Van Wert County vs. State Machine
To the Editor,
There is a lot of noise surrounding the upcoming election for the Van Wert County Probate and Juvenile Court, but we need to look past the campaign signs and focus on a much deeper issue: the survival of local control in Van Wert County.
To be clear, this is not about whether one candidate is “better” than the other. Both individuals involved have their own records of service. This letter is not an endorsement or an attack on a person. It is a critique of a broken process and the state-level “machine” that fueled it.
When a vacancy occurs in our local courts, there is a clear expectation of how the process should work. Our local leadership – the people we elected right here in Van Wert County – did their due diligence. They vetted the options, understood our community’s specific needs, and sent their recommendations to Columbus. They spoke for us. Governor DeWine chose to ignore them.

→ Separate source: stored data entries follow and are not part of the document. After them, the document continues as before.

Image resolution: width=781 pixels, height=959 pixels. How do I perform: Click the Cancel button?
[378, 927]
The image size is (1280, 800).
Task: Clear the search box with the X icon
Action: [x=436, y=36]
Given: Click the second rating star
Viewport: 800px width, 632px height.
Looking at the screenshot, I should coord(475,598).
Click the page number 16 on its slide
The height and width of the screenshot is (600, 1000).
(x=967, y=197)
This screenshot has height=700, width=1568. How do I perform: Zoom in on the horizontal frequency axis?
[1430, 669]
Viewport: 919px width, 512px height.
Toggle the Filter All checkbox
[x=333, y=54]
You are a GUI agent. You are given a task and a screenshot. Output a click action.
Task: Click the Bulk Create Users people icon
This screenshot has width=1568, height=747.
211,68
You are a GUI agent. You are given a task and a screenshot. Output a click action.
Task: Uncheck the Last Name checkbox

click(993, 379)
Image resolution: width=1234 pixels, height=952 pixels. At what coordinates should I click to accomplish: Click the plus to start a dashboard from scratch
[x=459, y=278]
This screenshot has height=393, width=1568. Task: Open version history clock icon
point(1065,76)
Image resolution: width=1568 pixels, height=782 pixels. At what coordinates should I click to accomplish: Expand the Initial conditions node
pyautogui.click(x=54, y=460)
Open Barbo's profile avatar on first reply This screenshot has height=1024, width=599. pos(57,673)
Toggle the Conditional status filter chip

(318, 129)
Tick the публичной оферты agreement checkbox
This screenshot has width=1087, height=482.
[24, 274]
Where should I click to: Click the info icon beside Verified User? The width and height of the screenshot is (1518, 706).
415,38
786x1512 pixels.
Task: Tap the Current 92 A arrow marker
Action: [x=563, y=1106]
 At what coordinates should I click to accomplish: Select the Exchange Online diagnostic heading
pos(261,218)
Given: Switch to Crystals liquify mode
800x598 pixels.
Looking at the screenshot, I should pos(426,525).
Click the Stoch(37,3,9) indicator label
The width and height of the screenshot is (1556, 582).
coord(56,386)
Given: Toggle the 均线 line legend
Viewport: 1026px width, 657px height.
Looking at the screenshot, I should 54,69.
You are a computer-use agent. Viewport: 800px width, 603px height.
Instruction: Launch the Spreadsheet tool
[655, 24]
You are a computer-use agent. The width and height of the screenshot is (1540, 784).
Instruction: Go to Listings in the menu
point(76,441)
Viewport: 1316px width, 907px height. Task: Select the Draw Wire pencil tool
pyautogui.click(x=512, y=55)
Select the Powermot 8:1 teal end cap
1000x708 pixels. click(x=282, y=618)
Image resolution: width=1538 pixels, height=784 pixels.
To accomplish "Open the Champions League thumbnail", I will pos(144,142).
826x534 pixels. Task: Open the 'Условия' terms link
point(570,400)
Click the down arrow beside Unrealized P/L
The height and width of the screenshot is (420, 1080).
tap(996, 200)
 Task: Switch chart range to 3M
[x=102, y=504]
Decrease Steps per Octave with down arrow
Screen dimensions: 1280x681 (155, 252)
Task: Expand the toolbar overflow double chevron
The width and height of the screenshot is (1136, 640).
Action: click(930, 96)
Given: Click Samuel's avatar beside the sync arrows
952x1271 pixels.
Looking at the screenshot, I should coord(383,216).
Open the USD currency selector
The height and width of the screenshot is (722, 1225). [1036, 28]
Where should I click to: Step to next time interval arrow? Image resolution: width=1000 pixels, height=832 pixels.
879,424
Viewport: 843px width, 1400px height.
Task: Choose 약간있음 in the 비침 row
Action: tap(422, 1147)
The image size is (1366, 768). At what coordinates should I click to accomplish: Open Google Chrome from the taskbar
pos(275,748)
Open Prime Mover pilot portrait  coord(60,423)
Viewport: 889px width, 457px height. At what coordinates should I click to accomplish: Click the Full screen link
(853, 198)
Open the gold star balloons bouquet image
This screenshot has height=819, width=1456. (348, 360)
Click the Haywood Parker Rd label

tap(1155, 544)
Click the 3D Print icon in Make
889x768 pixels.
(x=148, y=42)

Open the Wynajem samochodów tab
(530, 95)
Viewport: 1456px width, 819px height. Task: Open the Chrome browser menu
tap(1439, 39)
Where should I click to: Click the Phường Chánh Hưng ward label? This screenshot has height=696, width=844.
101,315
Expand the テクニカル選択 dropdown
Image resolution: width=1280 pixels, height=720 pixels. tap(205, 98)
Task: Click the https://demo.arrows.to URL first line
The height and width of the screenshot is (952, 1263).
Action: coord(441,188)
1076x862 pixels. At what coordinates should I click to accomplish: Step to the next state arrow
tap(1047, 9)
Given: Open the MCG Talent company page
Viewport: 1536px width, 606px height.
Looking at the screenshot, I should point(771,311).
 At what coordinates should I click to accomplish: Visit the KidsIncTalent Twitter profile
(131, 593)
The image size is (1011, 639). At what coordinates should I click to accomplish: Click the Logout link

By going directly against the wishes and recommendations of our local people to install a hand-picked appointment, the Governor sent a clear message: Columbus believes they should control our courthouse. When you add the weight of outside endorsements from organizations like the Koch network into a local race, the “machine” is no longer just a theory — it is a visible attempt to exert top-down control over our area.
Why does this matter to the citizens of Van Wert County?
Local trust — our county leaders know our families, our values, and our unique challenges better than any politician or strategist in Columbus ever will.
The “machine” play — when outside interests and state-level power players try to “control the bench,” they turn our legal system into a political tool rather than a local service.
Our voice — the Probate and Juvenile Court handles our most private family matters. That seat should be occupied by someone chosen by this community, not someone installed by a machine that snubbed our local representatives.
This isn’t about party lines, and it isn’t about Candidate A vs. Candidate B. It is about whether we believe Van Wert County should be governed by its own people or by a political machine in the state capital.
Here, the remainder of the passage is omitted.